Today I got to see something really unusual although it combined several things I really like.
If you are a reader who isn't from Michigan, or even the Midwest, I probably need to begin by explaining that Interlochen Fine Arts Academy educates gifted high-schoolers. These students are selected from all over the world to attend.
As one of the exercises in the Comparative Arts class this year, the 15 students went on an overnight hike on the North Country Trail, then they had to work together to create an artistic piece to express their feelings and whatever else they took away from the experience.
The performance was a combination of script, choreography, and semi-improvisation (as in- the performers did what they wanted within a certain framework).
There wasn't a lot of advance notice about the performance, but even so about a dozen North Country Trail volunteers managed to make it. I left right after work and met up with a friend (Ramona) in Manistee, and then we drove together the rest of the way.
It was quite interesting in a deconstructed sort of way. They began with sounds created by using traditional instruments in non-traditional ways. Let me also say that I only got a few pictures worth using, because it was very dark.

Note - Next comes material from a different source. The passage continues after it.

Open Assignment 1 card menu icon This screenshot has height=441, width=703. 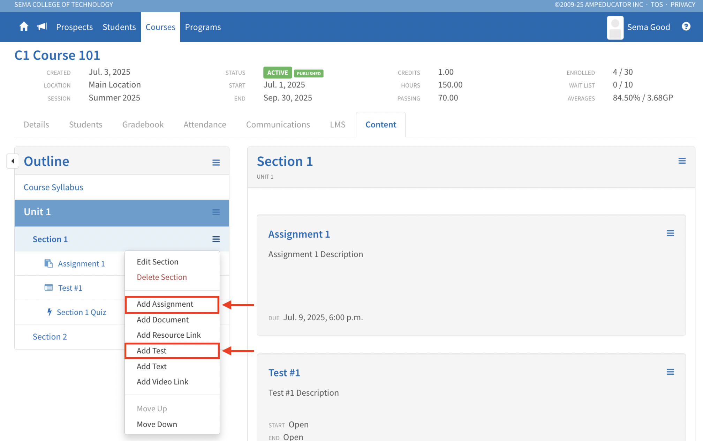(670, 233)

One of the middle sections was more structured, with segments of dance. The suitcases represent pilgrimage.
The end was highly improv, using fabric and rope.
Just for the record there were ten segments: Connection, Four Corners, D'arting: These Shoes, Colony, Migration, Roadmap, Ring, Journal, Shelter, and Reflection.

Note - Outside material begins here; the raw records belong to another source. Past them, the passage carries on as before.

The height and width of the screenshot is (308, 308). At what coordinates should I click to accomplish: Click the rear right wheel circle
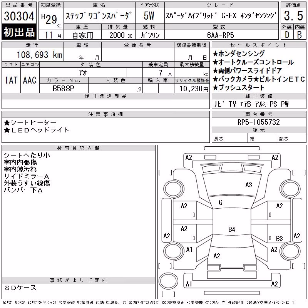pos(290,251)
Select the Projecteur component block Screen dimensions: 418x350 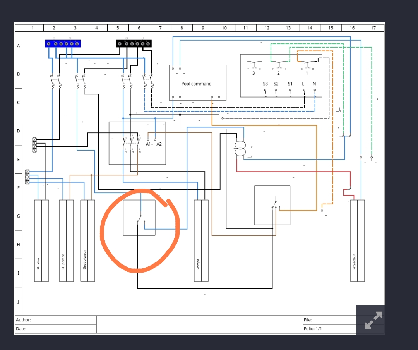(x=357, y=240)
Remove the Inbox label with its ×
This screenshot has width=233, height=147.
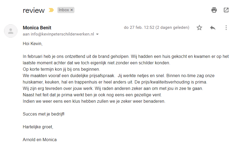coord(72,10)
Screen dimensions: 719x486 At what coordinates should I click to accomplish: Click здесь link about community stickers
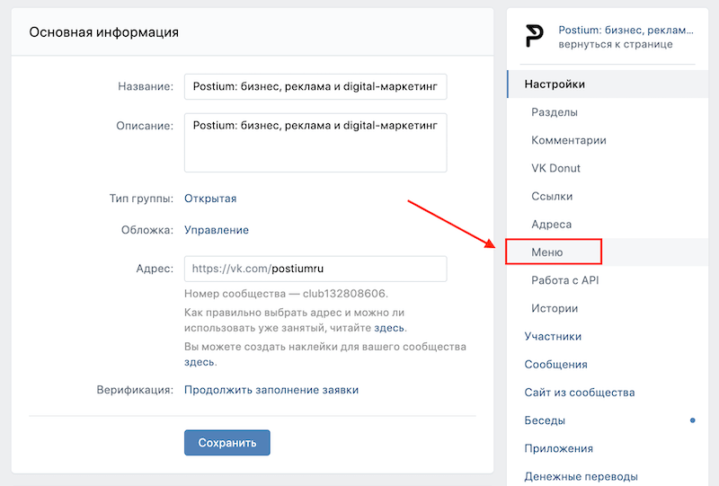coord(199,362)
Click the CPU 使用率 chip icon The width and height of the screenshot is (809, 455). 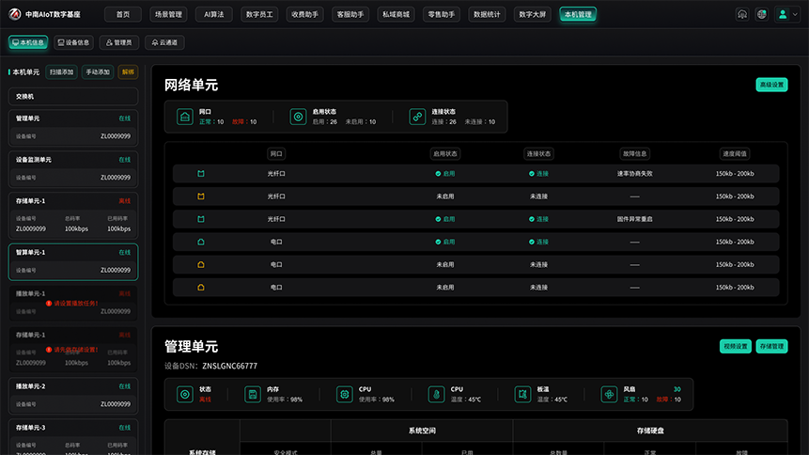click(x=344, y=395)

Afterwards (or maybe this was the Reflection section) the people who attended got to ask questions of the students. (Many in the audience were other students and faculty members)

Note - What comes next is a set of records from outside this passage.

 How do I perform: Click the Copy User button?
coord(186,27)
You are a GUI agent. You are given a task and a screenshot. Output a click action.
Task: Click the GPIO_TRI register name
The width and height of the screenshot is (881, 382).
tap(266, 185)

Of course, at the very end, the set must be struck.
Here are some of the North Country Trail people who came, with the students and faculty who were involved.
Ramona and I discussed it on the way home, but I need to think about it some more. It was a difficult kind of art for me to enjoy, but it really was a class learning assignment rather than a public performance sort of piece.
For sure we decided that young people see the world differently from the way we do.